--- Texte à lire ---
........
Inter, Paoli, Guetta sur un tapis persan : « J’apprécie beaucoup les médias », assure un dignitaire iranien
Ainsi France Inter s’est transporté à Téhéran – du moins son duo du « 7-9 », Stéphane Paoli et Bernard Guetta, augmenté de deux reporters. Grande opération radiophonique et de communication, certes – et au profit de quoi, de qui ? Autrement dit : coup journalistique ou coup diplomatique ? Ma réponse est dans la question. A savoir que j’ai trouvé ce moment particulièrement lamentable, tant pour l’image d’Inter que pour celle du métier d’informer.
Ah ! cet ébahissement de Paoli à se trouver là…, comme un miraculé venant de recevoir la grâce divine… Que de salamalecs pour nous vanter, à nous pékins d’auditeurs, le « caractère exceptionnel», dixit Stéphane Paoli, de la situation et de l’entretien annoncé ! Pour ma part, des journalistes ainsi reçus dans les « ors de la république islamique » – en l’occurrence, un des endroits les plus sécurisés d’Iran, le Conseil suprême de sécurité nationale…, c’est tout dire –, je trouve ça plus que suspect. La question étant alors, à dérouler ainsi les tapis, de se demander qui a le plus d’intérêt à quoi ?
Mais Paoli n’en revenait pas qu’un homme comme Ali Larijani, secrétaire du même Conseil suprême de sécurité nationale de l’Iran, « accepte » – tu parles, et comment que j'accours ! – ainsi de répondre « en direct » à des questions de journalistes occidentaux. Et cela, je cite toujours le patron du « 7-9», alors que l’ « entretien n’a pas été préparé» [Ah bon, parce que d’habitude… ?] et que « Monsieur Ali Larijani, secrétaire du même Conseil suprême de sécurité nationale de l’Iran, aussi puissant que le président, n’a pas souhaité connaître à l’avance nos questions» [Ah bon, parce que… ?]
Comme si les questions en question n’étaient pas prévisibles… Comme si on allait parler, je sais pas, …du tango argentin dans la culture persane. Mais pouvait-il toutefois s’attendre à cette première double question tellement complaisante : « Pourquoi acceptez-vous de parler aujourd’hui ? Y a-t-il, dans votre communication un enjeu politique de première importance ? » Et le Ali Larijani, qui aurait tout aussi bien pu répondre « Tu l’as dit bouffi ! », remercie infiniment des remerciements et se lance dans une envolée pompeuse sur les médias et la démocratie… « Les peuples ont le droit de connaître les vérités telles qu’elles sont »… Et d’ajouter «J’apprécie beaucoup les médias», [;-) ] avant de distinguer entre « trois éléments : la face réelle, l’élément médiatique, et le politique et le diplomatique. C’est pas la même chose nécessairement… » Certes, pas nécessairement, mais à l’occasion, ça peut. Comme par exemple, un de ces jeudis matin qui, décidément, ne font plus vraiment « écouter la différence ».
........
--- Données fournies ---
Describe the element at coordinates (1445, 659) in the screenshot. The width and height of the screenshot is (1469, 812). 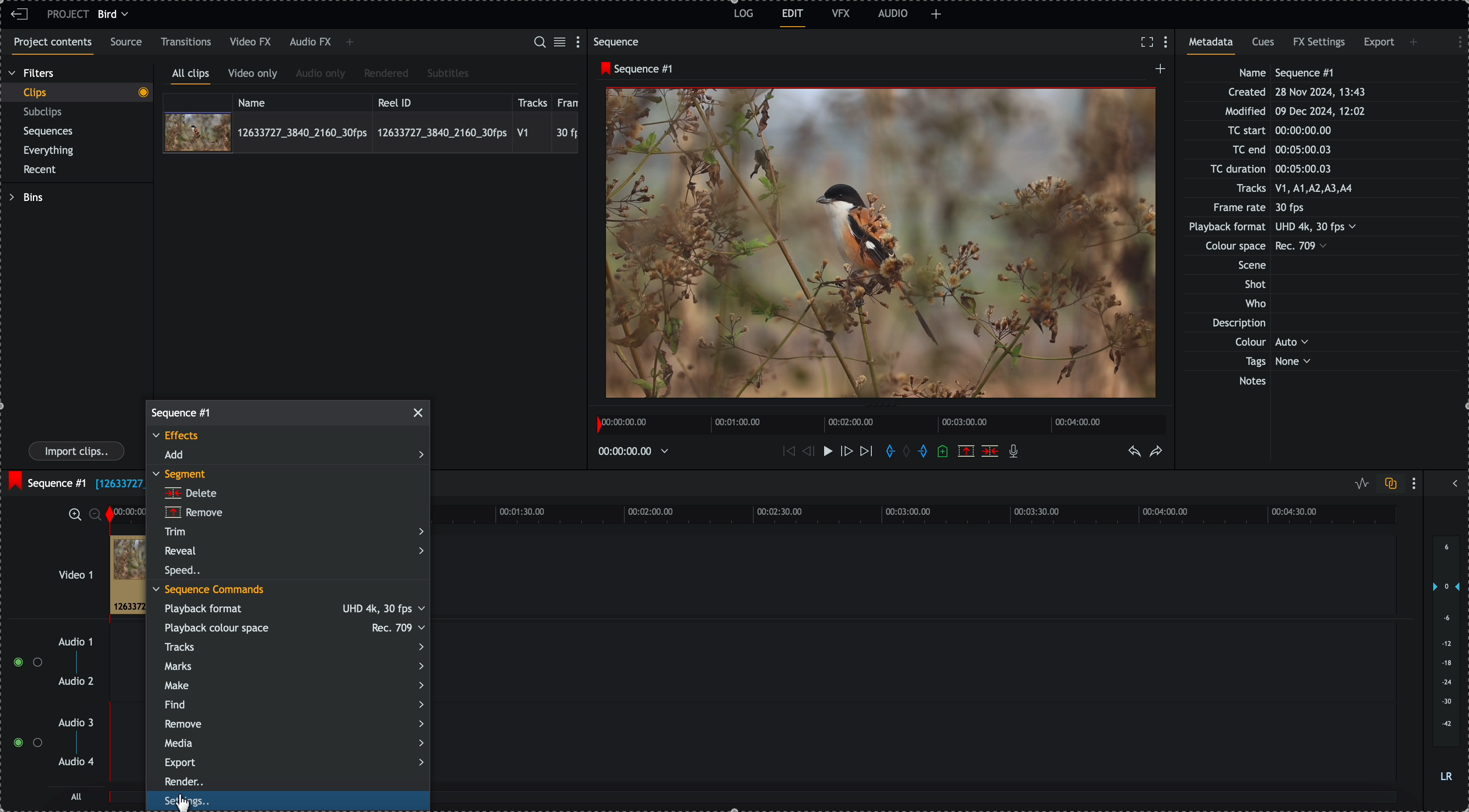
........
--- Consignes ---
• A. Recopiez tout le passage du billet allant de « Ah ! cet ébahissement » jusqu'à « d’intérêt à quoi ? ».
• B. Résumez le billet en deux phrases.
La liste n'est d'aucune utilité ici.

--- Corrigés ---
• A.
Ah ! cet ébahissement de Paoli à se trouver là…, comme un miraculé venant de recevoir la grâce divine… Que de salamalecs pour nous vanter, à nous pékins d’auditeurs, le « caractère exceptionnel», dixit Stéphane Paoli, de la situation et de l’entretien annoncé ! Pour ma part, des journalistes ainsi reçus dans les « ors de la république islamique » – en l’occurrence, un des endroits les plus sécurisés d’Iran, le Conseil suprême de sécurité nationale…, c’est tout dire –, je trouve ça plus que suspect. La question étant alors, à dérouler ainsi les tapis, de se demander qui a le plus d’intérêt à quoi ?

• B. France Inter a envoyé à Téhéran le duo du « 7-9 », Stéphane Paoli et Bernard Guetta, avec deux reporters, pour interroger Ali Larijani, secrétaire du Conseil suprême de sécurité nationale de l'Iran, une opération jugée particulièrement lamentable pour l'image d'Inter comme pour celle du métier d'informer. Le billet raille l'ébahissement de Paoli et la complaisance de la première question, à laquelle Larijani répond par une envolée pompeuse sur les médias et la démocratie.